◆ **EXCERPTED TEXT**:
*-*-*
Good morning. My name is Karen and I will be your conference operator for today. At this time I would like to welcome everyone to the U.S. Energy Corp 2011 year end selected highlights financial results and operations update. [Operator Instructions] I would now like to turn the conference over to Mr. Mark Larsen, President and Chief Operation Officer of U.S. Energy Corp. Sir, you may begin your conference.

Mark Larsen

Analyst

Thank you, Karen. Good morning ladies and gentlemen and thank you for joining us today. Joining me this morning is Keith Larsen, Chief Executive Officer of the company, who will be conducting the main portion of today's call and Bryon Mowry, our Principal Accounting Officer who will be reviewing the financial section of today's call. In terms of an agenda for today's call we will provide you with an update of our operating initiatives for the year ended December 31, 2011 as well as the period subsequent to year end and conduct a financial review before taking your questions in the Q&A portion of the call. Before getting started I would like to note that during this call we may make forward-looking statements, which may be identified by the words will, anticipate, expect and similar words that are based on the beliefs and assumptions of U.S. Energy's management. These and all statements other than statements of historical fact are forward-looking statements within the meaning of Section 21E of the Securities and Exchange Act of 1934 and Section 27A of the Securities Act of 1933. The forward-looking statements are subject to numerous risks and uncertainties including those described in the Form 10-K for the year ended December 31, 2011, which we filed Wednesday March 14, 2012 and other filings with the SEC. I will now turn the call over to Keith.
*-*-*
◆ **PROVIDED MATERIAL**:

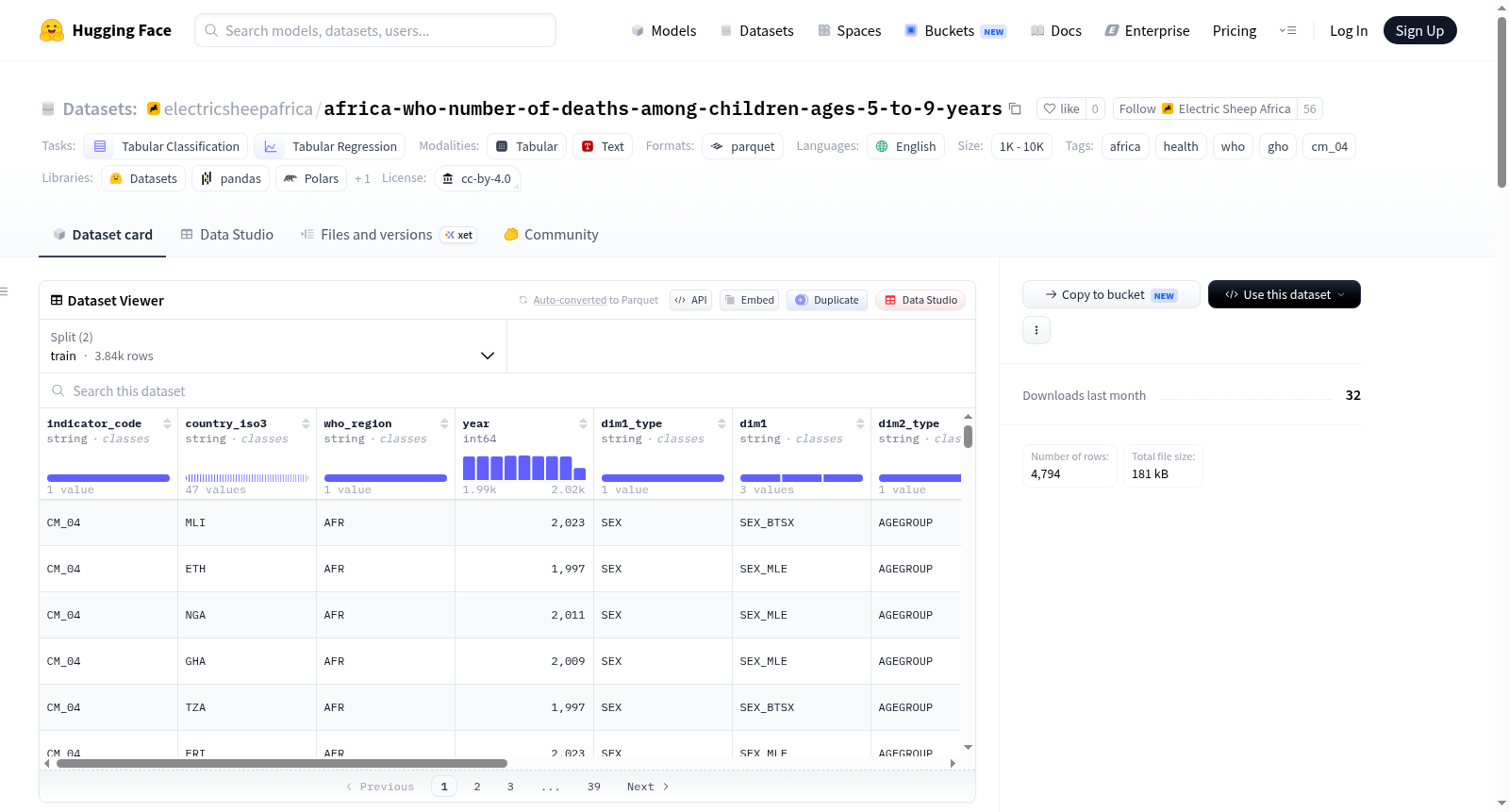Open the Files and versions tab
Image resolution: width=1509 pixels, height=812 pixels.
pyautogui.click(x=389, y=235)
*-*-*
◆ **AIM A**: In the call transcript, who will review the financial section of the call?
◆ **AIM B**: Using the call transcript, explain what counts as a forward-looking statement on the call and what such statements are subject to.
◆ **AIM C**: Say whether each statement agrees with the call transcript, and quote the words that decide it: (i) The Form 10-K was filed on Wednesday, March 14, 2012. (ii) Mark Larsen is the Chief Executive Officer of U.S. Energy Corp. (iii) The financial review takes place after the Q&A portion of the call.
The listing was taken from a separate source.

◆ **TASK SOLUTION A**: Bryon Mowry, the Principal Accounting Officer, will review the financial section.

◆ **TASK SOLUTION B**: Forward-looking statements are all statements other than statements of historical fact. They may be identified by words such as will, anticipate and expect, and they rest on the beliefs and assumptions of U.S. Energy's management. They are subject to numerous risks and uncertainties, including those described in the Form 10-K for the year ended December 31, 2011, and in other SEC filings.

◆ **TASK SOLUTION C**:
(i) Yes: "which we filed Wednesday March 14, 2012"
(ii) No: "Mr. Mark Larsen, President and Chief Operation Officer of U.S. Energy Corp."
(iii) No: "conduct a financial review before taking your questions in the Q&A portion of the call"